Wednesday, February 25, 2009

This Is Excellent News For the Republican Party



In comments, America's most dangerous professor directs us to this Jacob Weisberg classic, which puts his comments about Hillary's excessively ambitious and calculated iPod and how it spells doom for the Democrat Party in the relevant context. Even if you haven't read it, you know the argument: unnamed and uncited war opponents "appear not to take the wider, global battle against Islamic fanaticism seriously," which we can tell because for some mysterious reason they don't see the invasion of a country that posed no security threat to the United States and had no substantial relationship with anti-American terrorism as a logical part of a response to 9/11. And, most importantly, the acceptable boundaries of foreign policy discourse are established by Jacob Weisberg (and such boundaries can never involve opposing even the most misguided war when it matters, and also always seem to mean that nobody else is opposing the war in the right way even if it's gone so badly that nobody can defend it.) All of which leads to this highly convincing argument about why Ned Lamont's victory means that the Democrat party is doomed, doomed, especially if they nominate an anti-war candidate like Barack Obama:

In a similar way, the 2006 Connecticut primary points to the growing influence within the party of leftists unmoved by the fight against global jihad. Nixon had the gift of hippie demonstrators and fellow-traveling bluebloods like Ned's great uncle Corliss Lamont as antagonists. Today's Republicans face an anti-war movement with a different tone and style, including an electronic counterculture of enraged bloggers and callow entrepreneurs like Ned himself. Yet the underlying political dynamic is not altogether different.

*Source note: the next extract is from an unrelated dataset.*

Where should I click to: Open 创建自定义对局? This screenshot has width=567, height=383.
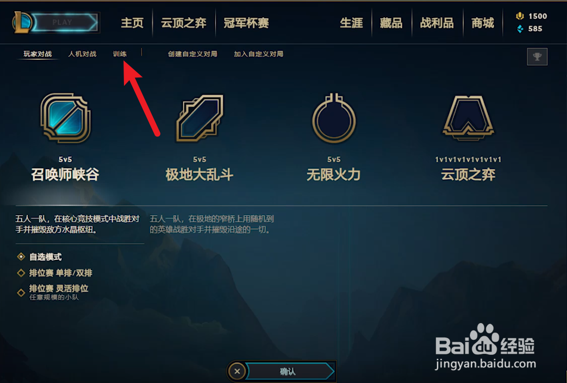[x=193, y=54]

Whether Democrats can avoid playing their Vietnam video to the end depends on their ability to project military and diplomatic toughness in place of the elitism and anti-war purity represented in 2004 by Howard Dean and now by Ned Lamont. Hillary Clinton, the Democratic front-runner for 2008, is trying to walk this difficult line, continuing to express support for the war in principle while becoming increasingly strident in her criticism of its execution. As the congressional elections approach, many Republican candidates are fleeing Bush's embrace because of his Iraq-induced unpopularity. But Lamont's victory points to a way in which Bush's disastrous war could turn into an even bigger liability for the Democrats.

I think we can all agree that the disastrous failure of the Bush presidency was excellent news for Republicans. After all, I created a playlist for Howard Dean on Pandora and a Jewel cover of "The Bewlay Brothers" came up, and...well, must I paint you a picture? It's all deeply connected with the demise of the Democrat Party in ways you hippies could never understand.